Karl Kautsky

Die Befreiung der Nationen


Vorwort


Die Erörterungen der Kriegsziele haben mich angeregt, eine zusammenfassende Darstellung und theoretische Begründung der Friedensbedingungen auszuarbeiten, die nach meiner Auffassung von der internationalen Sozialdemokratie anzustreben sind.

Den ersten Teil dieser Schrift lege ich hier dem Publikum vor. Es erschien mir untunlich, mit der Veröffentlichung zu warten, bis ich die ganze Arbeit zum Abschluß gebracht habe. Niemals spielte das Unberechenbare eine größere Rolle im gesellschaftlichen Leben als eben jetzt. Der Abfassung oder dem Erscheinen der folgenden Teile können sich unüberwindliche, von mir nicht vorausgesehene Hindernisse in den Weg stellen.

Der vorliegende erste Teil bildet für sich ein abgeschlossenes Ganzes. Er behandelt die grundsätzlichen Erwägungen, die für uns in der Nationalitätenfrage in Betracht kommen.
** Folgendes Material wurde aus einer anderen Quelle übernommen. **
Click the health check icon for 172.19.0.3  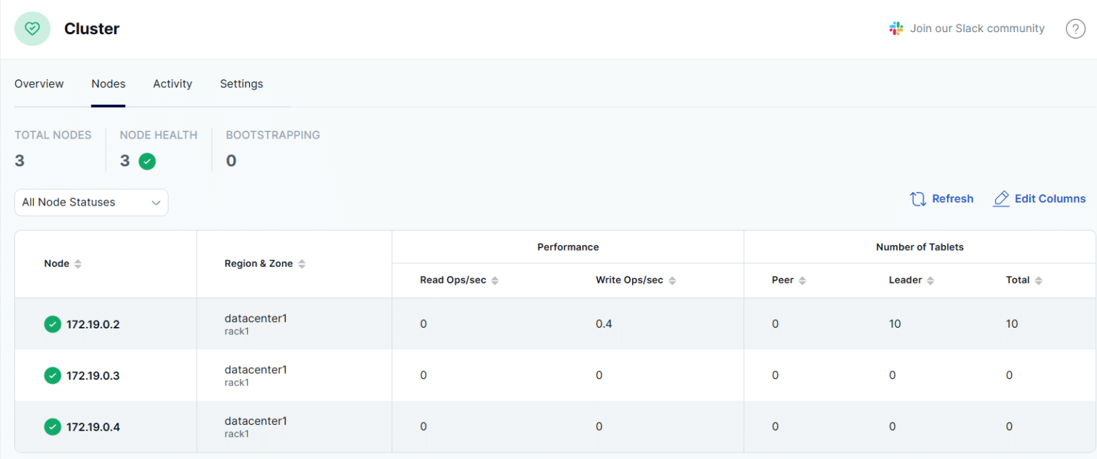52,375
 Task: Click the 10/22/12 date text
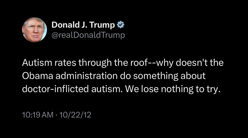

Der zweite Teil der Schrift soll die Anwendung dieser Grundsätze auf bestimmte konkrete Fälle bringen, die heute im Vordergrund der Diskussion stehen – Serbien, Belgien, Elsaß, Böhmen usw.

Der dritte Teil endlich soll die Forderungen behandeln, die der Kampf gegen den Imperialismus und das Wettrüsten erheischt.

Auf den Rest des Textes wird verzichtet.